◆ REQUIREMENT:
If a line of the listing below contains the string "gear", count it, then give the total by itself.
::::::::::
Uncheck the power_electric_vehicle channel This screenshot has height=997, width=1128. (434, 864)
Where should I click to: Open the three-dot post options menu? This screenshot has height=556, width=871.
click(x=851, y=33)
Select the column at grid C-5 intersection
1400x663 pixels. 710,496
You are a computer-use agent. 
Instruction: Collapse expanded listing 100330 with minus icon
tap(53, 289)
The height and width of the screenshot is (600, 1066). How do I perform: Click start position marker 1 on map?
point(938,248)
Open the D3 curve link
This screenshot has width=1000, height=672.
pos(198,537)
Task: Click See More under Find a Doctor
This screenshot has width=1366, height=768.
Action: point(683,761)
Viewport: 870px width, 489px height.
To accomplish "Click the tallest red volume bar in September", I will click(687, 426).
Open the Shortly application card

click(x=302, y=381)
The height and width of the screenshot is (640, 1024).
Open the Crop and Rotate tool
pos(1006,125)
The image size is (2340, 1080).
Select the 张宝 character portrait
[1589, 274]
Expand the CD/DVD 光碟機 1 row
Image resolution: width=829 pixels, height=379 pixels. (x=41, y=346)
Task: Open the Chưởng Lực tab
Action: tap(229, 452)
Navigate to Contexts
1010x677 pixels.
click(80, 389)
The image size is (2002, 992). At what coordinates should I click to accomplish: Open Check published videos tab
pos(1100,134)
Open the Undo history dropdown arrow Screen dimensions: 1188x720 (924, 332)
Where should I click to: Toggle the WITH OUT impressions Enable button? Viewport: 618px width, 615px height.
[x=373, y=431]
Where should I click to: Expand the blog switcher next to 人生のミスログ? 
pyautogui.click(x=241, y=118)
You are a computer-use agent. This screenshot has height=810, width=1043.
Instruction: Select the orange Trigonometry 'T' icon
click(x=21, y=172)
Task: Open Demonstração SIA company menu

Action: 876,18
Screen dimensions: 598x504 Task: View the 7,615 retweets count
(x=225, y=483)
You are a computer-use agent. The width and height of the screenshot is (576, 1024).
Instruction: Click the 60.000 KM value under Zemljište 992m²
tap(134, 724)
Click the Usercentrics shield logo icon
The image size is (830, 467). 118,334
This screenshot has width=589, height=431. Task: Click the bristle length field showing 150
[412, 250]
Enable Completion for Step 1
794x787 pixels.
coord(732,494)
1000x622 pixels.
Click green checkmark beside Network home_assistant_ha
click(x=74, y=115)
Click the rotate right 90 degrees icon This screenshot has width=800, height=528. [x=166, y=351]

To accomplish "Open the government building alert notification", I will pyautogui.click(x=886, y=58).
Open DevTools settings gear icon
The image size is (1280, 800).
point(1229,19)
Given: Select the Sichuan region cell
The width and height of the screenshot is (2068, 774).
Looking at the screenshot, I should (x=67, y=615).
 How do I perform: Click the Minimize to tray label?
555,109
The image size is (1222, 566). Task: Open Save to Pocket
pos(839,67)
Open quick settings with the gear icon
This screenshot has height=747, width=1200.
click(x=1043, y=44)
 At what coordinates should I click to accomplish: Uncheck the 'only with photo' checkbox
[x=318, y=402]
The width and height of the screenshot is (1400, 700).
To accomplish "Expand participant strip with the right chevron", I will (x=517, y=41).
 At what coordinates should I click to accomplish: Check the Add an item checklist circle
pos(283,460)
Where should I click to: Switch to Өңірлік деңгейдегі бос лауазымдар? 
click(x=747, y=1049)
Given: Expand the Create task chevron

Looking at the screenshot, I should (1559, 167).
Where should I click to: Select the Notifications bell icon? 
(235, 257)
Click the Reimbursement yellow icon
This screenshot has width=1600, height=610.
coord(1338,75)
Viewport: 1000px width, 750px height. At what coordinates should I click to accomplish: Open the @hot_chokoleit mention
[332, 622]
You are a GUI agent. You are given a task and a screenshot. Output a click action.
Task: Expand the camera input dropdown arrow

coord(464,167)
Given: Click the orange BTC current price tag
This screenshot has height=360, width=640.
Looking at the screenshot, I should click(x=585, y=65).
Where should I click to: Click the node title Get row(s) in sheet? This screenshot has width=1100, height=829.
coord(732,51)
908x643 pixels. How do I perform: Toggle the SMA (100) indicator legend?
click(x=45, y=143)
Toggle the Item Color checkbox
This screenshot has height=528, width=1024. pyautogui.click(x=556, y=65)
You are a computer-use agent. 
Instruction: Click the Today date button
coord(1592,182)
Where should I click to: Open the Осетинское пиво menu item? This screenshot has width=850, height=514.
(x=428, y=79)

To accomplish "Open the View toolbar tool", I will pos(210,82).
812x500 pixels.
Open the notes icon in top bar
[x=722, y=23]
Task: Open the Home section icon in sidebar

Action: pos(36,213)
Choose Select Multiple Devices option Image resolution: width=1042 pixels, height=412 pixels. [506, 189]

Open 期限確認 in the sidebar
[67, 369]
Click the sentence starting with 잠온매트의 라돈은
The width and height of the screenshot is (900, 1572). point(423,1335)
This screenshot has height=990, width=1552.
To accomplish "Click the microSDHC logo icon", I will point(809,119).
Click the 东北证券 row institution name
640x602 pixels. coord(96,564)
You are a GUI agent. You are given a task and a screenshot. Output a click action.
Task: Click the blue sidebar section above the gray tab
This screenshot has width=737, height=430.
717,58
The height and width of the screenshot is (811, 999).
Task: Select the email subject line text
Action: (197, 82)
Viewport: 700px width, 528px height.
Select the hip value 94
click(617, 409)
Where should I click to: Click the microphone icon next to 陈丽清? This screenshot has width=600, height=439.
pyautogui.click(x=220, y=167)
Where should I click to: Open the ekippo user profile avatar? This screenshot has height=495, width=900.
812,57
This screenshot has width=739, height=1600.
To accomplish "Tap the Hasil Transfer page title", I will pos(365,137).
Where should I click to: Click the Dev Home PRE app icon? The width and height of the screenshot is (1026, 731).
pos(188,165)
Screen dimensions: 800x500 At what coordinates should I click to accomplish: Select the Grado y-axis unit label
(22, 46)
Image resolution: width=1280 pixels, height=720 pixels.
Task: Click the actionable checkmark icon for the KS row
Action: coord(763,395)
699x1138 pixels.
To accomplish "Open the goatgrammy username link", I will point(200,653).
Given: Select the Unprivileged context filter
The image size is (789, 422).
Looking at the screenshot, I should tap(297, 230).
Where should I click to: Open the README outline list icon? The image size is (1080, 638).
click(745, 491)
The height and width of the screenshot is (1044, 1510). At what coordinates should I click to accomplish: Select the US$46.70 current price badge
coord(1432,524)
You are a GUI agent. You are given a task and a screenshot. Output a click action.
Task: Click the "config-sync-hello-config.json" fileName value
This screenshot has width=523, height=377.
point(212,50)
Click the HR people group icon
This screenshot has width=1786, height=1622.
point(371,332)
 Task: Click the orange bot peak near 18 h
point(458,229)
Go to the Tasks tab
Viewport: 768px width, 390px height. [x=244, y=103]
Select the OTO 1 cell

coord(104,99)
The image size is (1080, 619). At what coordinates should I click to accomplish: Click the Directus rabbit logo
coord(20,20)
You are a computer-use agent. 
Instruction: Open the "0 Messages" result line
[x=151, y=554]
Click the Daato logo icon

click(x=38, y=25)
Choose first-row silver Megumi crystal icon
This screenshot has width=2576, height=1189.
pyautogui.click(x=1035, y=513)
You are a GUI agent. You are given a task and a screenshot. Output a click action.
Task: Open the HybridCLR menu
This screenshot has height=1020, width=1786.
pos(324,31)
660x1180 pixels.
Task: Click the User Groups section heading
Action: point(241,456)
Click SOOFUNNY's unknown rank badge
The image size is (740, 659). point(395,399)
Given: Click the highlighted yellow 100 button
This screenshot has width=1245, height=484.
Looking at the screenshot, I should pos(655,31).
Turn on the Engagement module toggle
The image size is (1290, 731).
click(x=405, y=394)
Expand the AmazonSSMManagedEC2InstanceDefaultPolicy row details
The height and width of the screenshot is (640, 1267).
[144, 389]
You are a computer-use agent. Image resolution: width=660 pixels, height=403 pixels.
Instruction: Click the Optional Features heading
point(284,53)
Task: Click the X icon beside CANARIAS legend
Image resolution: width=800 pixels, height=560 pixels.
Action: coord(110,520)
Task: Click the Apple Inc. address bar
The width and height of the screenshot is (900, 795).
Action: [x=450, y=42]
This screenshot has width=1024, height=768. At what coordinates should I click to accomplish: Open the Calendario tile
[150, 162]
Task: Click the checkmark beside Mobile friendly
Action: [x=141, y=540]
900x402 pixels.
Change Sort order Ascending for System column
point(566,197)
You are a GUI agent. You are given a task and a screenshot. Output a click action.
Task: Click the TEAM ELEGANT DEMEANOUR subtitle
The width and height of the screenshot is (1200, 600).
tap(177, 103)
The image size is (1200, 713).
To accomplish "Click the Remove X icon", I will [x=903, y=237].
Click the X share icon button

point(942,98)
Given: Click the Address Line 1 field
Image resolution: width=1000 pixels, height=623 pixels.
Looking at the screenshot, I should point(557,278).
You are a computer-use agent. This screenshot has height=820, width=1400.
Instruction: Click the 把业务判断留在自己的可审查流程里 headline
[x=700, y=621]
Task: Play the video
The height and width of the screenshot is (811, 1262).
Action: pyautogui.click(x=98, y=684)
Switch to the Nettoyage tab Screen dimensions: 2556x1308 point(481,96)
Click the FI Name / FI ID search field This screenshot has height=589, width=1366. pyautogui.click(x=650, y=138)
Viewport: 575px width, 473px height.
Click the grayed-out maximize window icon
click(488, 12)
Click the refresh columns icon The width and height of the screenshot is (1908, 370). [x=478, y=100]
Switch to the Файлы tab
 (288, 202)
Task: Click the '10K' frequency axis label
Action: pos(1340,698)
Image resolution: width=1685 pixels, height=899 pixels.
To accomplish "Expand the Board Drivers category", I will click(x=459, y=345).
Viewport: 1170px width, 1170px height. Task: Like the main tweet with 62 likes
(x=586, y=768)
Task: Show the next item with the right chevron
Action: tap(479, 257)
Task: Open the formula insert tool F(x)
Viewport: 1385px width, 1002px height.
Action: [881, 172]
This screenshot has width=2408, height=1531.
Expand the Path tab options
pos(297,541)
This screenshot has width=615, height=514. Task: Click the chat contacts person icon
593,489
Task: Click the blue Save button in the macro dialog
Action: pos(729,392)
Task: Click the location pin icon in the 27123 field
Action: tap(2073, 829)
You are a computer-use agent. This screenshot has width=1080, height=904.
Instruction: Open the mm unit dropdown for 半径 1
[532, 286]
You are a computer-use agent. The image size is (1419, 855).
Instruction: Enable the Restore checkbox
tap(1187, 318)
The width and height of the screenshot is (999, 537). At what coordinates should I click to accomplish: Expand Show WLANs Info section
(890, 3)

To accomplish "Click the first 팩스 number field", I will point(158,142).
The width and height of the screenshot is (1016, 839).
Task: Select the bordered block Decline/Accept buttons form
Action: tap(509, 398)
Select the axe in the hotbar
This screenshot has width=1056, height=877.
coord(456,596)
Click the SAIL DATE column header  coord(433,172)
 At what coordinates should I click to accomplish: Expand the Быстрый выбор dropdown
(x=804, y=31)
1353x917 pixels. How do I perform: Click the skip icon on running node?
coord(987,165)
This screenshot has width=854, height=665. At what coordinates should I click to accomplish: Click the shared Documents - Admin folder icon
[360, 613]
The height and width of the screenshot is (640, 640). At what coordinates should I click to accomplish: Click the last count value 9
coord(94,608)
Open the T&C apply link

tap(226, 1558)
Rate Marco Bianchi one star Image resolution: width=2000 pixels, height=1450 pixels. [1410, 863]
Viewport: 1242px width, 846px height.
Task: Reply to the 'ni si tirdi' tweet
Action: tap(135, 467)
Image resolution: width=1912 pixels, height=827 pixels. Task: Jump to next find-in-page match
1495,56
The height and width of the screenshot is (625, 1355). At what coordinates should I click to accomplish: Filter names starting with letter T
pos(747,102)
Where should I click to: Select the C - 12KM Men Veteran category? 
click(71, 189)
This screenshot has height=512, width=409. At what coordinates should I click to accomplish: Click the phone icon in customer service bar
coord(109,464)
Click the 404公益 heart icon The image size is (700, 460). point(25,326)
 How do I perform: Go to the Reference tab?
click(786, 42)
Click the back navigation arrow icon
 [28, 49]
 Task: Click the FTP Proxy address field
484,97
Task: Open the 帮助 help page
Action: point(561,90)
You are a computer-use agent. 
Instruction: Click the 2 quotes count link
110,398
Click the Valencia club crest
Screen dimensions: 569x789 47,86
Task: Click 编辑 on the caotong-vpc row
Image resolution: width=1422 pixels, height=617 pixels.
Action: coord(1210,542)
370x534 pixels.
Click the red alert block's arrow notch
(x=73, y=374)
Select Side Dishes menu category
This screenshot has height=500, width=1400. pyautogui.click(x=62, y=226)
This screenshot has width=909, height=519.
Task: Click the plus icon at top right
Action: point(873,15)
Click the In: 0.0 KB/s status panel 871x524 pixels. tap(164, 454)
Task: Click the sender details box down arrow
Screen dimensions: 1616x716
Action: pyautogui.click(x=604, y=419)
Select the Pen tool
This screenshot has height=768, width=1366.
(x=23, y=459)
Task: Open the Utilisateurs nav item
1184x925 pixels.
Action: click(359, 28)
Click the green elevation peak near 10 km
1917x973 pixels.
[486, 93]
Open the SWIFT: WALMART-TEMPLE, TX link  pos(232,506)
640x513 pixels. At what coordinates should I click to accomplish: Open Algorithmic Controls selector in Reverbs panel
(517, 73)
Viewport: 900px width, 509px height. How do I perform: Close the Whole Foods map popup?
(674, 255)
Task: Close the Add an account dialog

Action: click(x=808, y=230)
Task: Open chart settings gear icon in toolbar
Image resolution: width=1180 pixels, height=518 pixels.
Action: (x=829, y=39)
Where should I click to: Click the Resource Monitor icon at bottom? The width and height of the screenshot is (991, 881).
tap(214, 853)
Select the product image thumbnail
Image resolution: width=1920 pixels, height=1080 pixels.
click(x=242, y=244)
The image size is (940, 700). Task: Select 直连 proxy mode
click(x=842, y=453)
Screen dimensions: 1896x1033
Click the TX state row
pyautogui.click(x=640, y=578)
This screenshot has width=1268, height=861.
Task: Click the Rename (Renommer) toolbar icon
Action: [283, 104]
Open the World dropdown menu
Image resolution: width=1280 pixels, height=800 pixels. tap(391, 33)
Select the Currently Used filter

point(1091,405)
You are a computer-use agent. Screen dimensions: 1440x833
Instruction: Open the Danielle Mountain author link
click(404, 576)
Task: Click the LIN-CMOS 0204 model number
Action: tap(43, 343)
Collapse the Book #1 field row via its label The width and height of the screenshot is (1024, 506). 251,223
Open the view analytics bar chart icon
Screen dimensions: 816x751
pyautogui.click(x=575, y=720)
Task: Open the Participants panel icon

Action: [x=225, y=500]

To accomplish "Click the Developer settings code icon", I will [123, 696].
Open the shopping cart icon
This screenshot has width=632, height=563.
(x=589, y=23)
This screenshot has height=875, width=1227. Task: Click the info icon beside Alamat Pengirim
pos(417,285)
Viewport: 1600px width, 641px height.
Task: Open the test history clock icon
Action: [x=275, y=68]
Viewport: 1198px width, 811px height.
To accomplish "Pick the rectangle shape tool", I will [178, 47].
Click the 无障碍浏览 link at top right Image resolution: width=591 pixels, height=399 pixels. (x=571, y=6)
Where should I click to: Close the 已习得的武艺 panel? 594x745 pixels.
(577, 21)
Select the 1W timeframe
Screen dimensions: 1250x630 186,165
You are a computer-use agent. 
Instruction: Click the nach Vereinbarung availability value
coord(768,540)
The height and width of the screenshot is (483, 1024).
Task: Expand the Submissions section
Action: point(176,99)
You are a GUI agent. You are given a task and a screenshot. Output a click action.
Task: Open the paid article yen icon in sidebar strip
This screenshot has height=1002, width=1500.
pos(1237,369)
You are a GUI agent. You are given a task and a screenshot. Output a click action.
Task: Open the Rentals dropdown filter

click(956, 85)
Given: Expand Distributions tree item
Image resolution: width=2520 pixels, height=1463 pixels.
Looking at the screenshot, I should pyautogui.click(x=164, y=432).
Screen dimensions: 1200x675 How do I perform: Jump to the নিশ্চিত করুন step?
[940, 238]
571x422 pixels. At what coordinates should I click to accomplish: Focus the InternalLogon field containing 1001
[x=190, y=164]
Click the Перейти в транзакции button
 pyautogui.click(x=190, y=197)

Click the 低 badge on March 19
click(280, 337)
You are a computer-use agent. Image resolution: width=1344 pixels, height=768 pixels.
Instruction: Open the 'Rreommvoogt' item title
::::::::::
◆ OUTPUT FOR THIS TASK:
3